You try to plan to minimize the impact of adversities. Maybe you build ponds to assure adequate water. Maybe you hedge prices for your goods on the commodities markets. There are other obstacles for which you can plan, as well: incapacity, taxes, death, and business succession.
Let’s look at a typical ranch family: Mike and Betty and their two kids, John and Susan, live on the ranch and have an operation that usually produces enough to support the family, but they have their lean years. Their ranch has gone up in value over the past few years, even though they aren’t much more profitable. In fact, they’ve had to borrow against the ranch to make ends meet. John is active in the business, while Susan is in college with plans to become a doctor.
Mike and Betty do not make a great deal of income, so they are surprised when they total up their assets: Land $2,150,000, Home $250,000, Livestock $250,000, Equipment $500,000, Investments and savings $150,000. They also have a loan on the ranch of $300,000. So, their net worth is $3,000,000, which they own jointly.
If Mike and Betty do nothing, they will have a tax problem. Mike and Betty can avoid this problem by using proper estate planning. A Revocable Living Trust would allow the first of them to die to send his or her assets to a “Family Trust” for the survivor and their kids. While the family would have the use of the money, it would not be included in the survivor’s estate.
Proper estate planning, including a Revocable Living Trust, also helps provide a smooth transition in the event of incapacity. When the Trust is set up, the spouses typically are the Trustees, or managers of the trust. However, Mike and Betty would also name Successor Trustees to take over when they are no longer able to handle their affairs. Perhaps John and Susan would be the successors. Another way to protect against incapacity is through a Power of Attorney. This document allows the person appointed, the “agent”, to act on behalf of the “principal,” when the principal no longer can act for himself or herself. Typically, one has a Power of Attorney for financial matters and a different Power of Attorney for health care matters.

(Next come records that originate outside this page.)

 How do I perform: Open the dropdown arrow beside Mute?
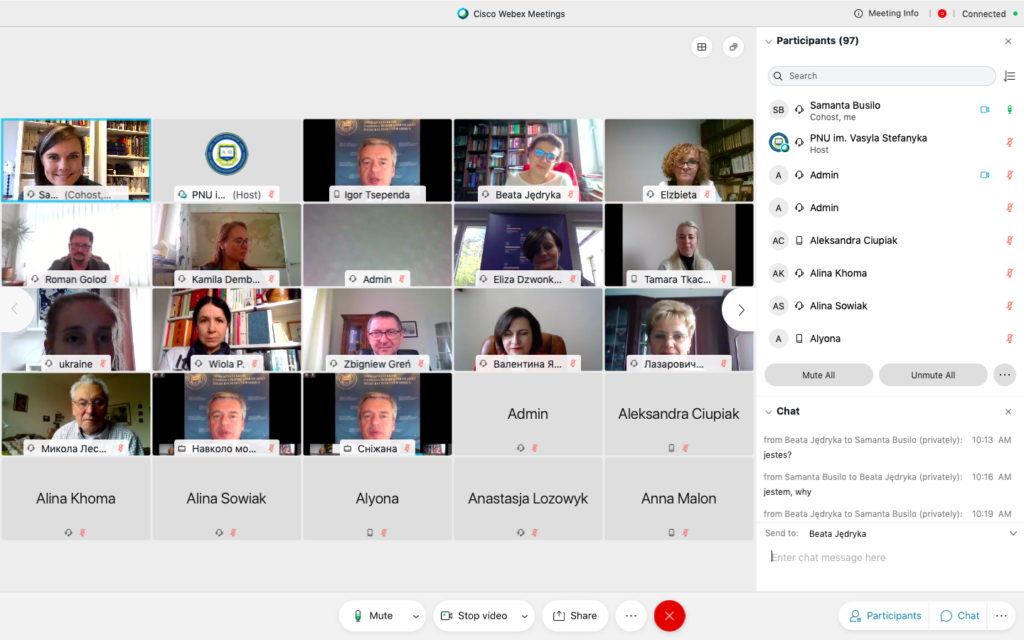pos(416,616)
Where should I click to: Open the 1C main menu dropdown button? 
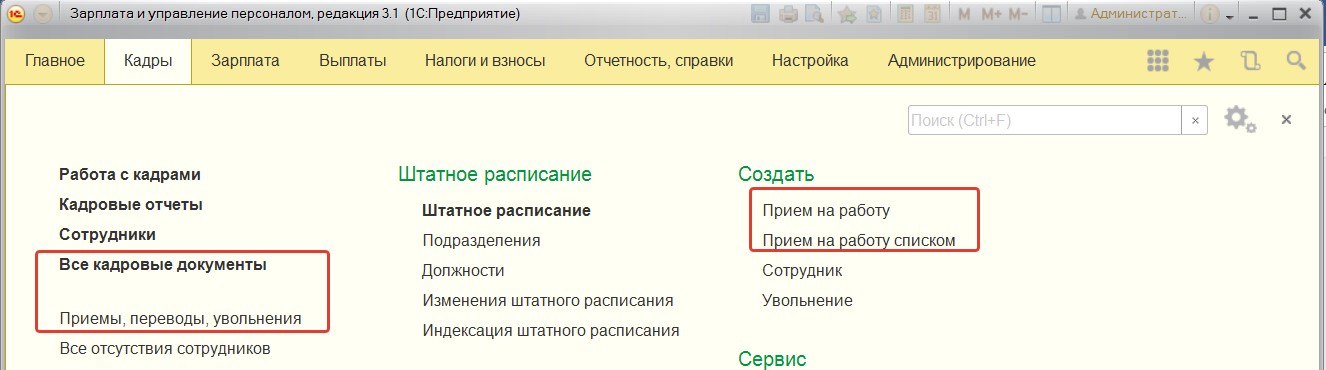point(42,14)
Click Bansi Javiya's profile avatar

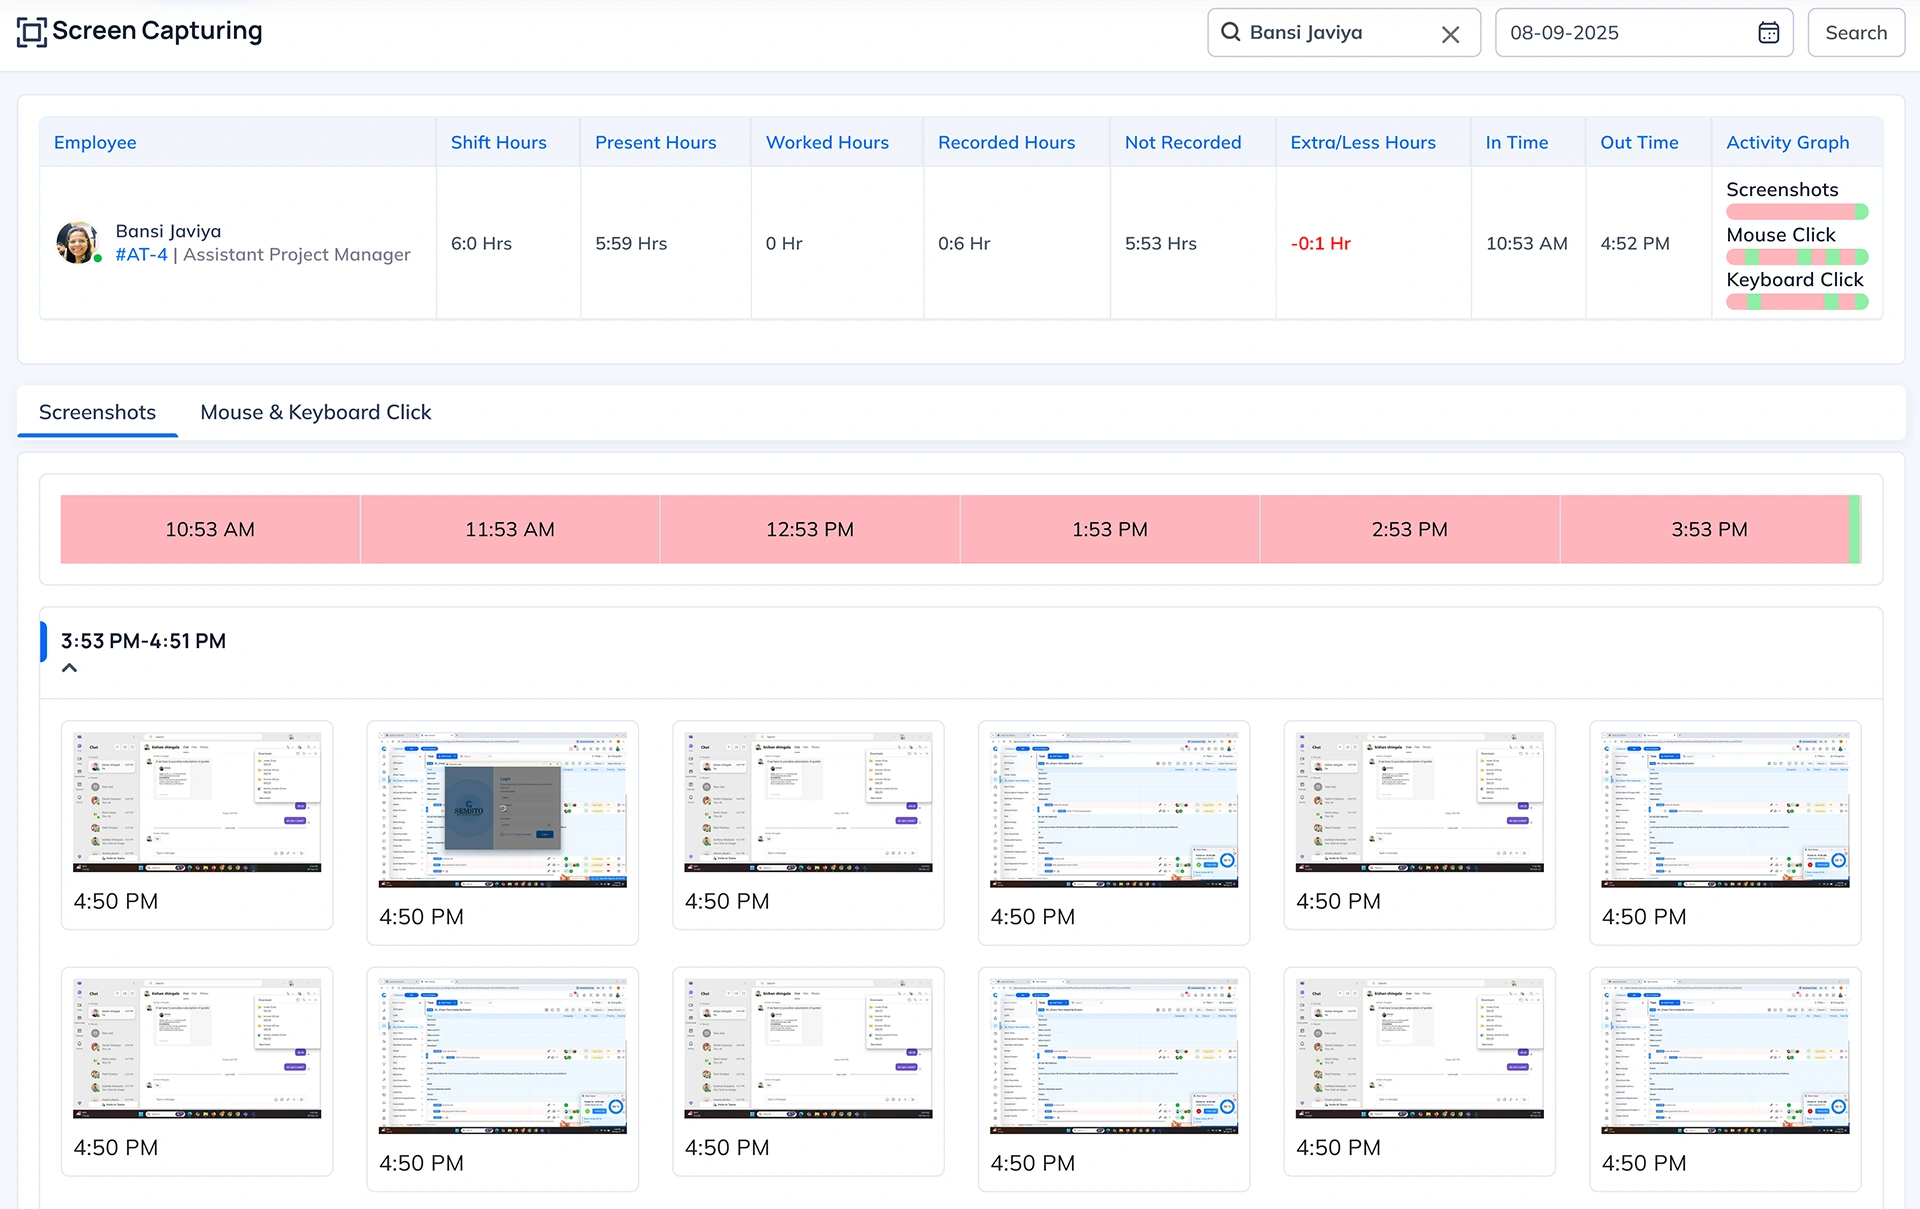pyautogui.click(x=78, y=243)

In addition to the handling of affairs during incapacity, there are ways to soften the financial blow during incapacity. Disability insurance, health insurance, and long-term care insurance can lessen the financial burden of disability.
Mike and Betty are lucky, they have a child who wants to take over the ranch down the road. But, how do they leave the ranch to John without being unfair to Susan? How do they ensure sufficient liquidity to service the bank debt after they are gone? One way to do this would be to have Mike and Betty purchase a $3,000,000 life insurance policy on the survivor of them. By using a survivorship policy, the premiums are significantly lower than a single life policy on either of them. If Mike and Betty use a properly drafted irrevocable trust to hold this policy, the death benefit would not be estate or income taxed at their deaths. This policy can be used to provide liquidity for the estate, pay off outstanding loans, and ensure there are sufficient assets for both John and Mary. If the premiums on such a policy were too great, or if they wanted to sell the farm during life, John could be allowed to purchase the ranch over time with a buy-sell agreement.
With a ranch, as with any business, planning is the key to success. A qualified estate planning attorney, one whose practice focuses on estate planning, can help you plan so you can protect your business and your family.